▸ **PROBLEM REQUIREMENTS**
The copy has to match the data exactly and leave out every picture.

* * * * * * * * *

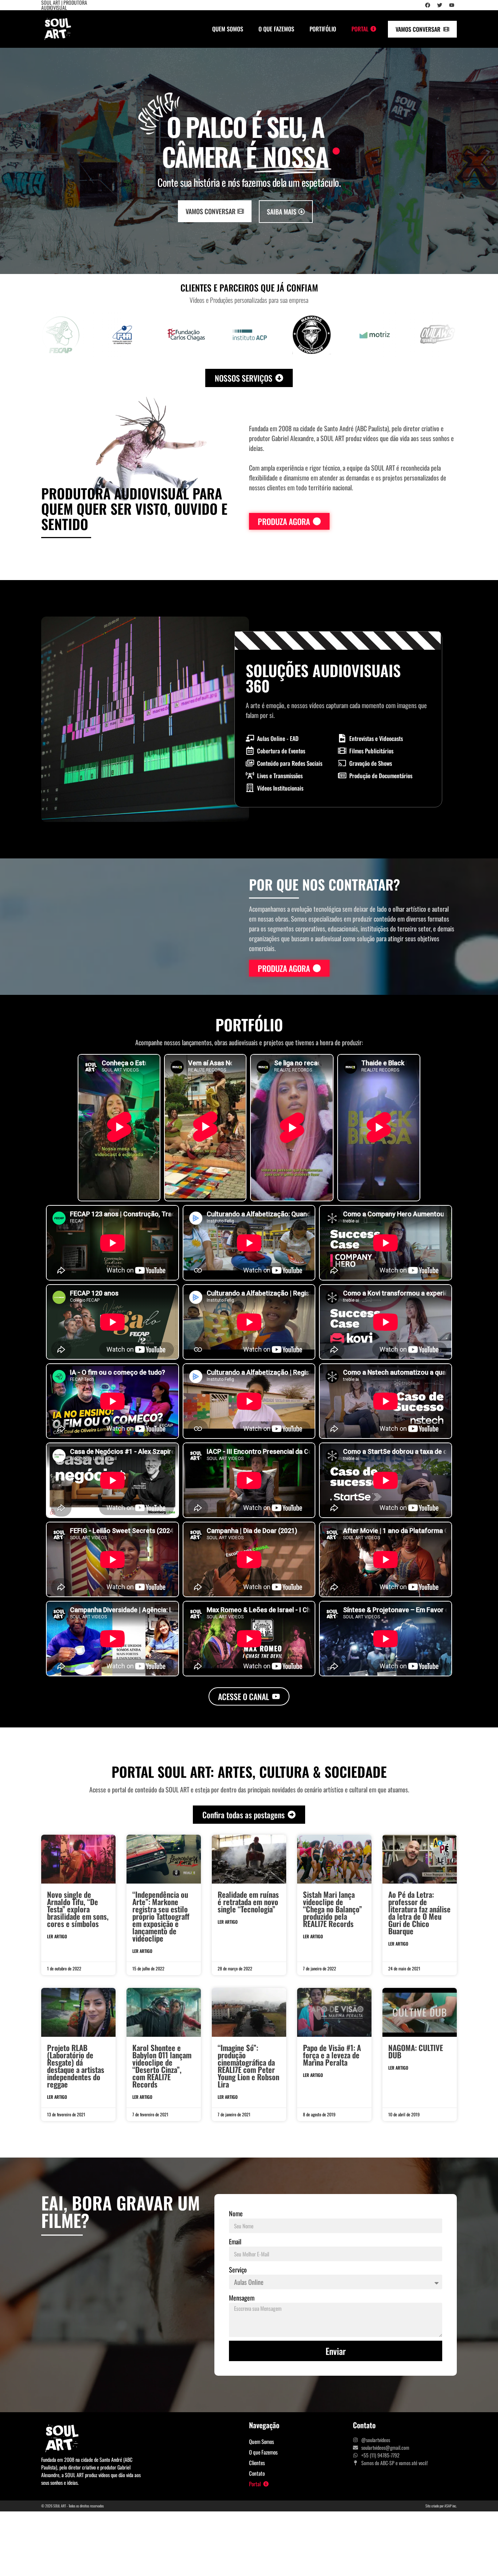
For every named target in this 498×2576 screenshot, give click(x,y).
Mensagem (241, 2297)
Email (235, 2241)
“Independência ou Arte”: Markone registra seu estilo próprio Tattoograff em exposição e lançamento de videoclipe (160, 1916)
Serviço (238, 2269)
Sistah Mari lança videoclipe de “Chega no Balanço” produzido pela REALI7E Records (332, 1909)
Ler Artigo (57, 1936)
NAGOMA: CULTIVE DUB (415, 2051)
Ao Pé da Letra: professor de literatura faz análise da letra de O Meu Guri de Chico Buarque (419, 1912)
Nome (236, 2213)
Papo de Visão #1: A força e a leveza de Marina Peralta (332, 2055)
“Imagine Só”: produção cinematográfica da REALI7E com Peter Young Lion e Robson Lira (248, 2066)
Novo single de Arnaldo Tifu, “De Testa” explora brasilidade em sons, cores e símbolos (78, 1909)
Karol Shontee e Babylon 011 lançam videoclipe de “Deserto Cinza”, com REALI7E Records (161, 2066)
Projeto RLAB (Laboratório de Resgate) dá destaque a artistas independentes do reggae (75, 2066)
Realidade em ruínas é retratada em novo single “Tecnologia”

* * * * * * * * *

▸ **ANSWER TO THIS EXERCISE**
For every named target in this 498×2576 screenshot, give click(x,y).
Mensagem (241, 2297)
Email (235, 2241)
“Independência ou Arte”: Markone registra seu estilo próprio Tattoograff em exposição e lançamento de videoclipe (160, 1916)
Serviço (238, 2269)
Sistah Mari lança videoclipe de “Chega no Balanço” produzido pela REALI7E Records (332, 1909)
Ler Artigo (57, 1936)
NAGOMA: CULTIVE DUB (415, 2051)
Ao Pé da Letra: professor de literatura faz análise da letra de O Meu Guri de Chico Buarque (419, 1912)
Nome (236, 2213)
Papo de Visão #1: A força e a leveza de Marina Peralta (332, 2055)
“Imagine Só”: produção cinematográfica da REALI7E com Peter Young Lion e Robson Lira (248, 2066)
Novo single de Arnaldo Tifu, “De Testa” explora brasilidade em sons, cores e símbolos (78, 1909)
Karol Shontee e Babylon 011 lançam videoclipe de “Deserto Cinza”, com REALI7E Records (161, 2066)
Projeto RLAB (Laboratório de Resgate) dá destaque a artistas independentes do reggae (75, 2066)
Realidade em ruínas é retratada em novo single “Tecnologia”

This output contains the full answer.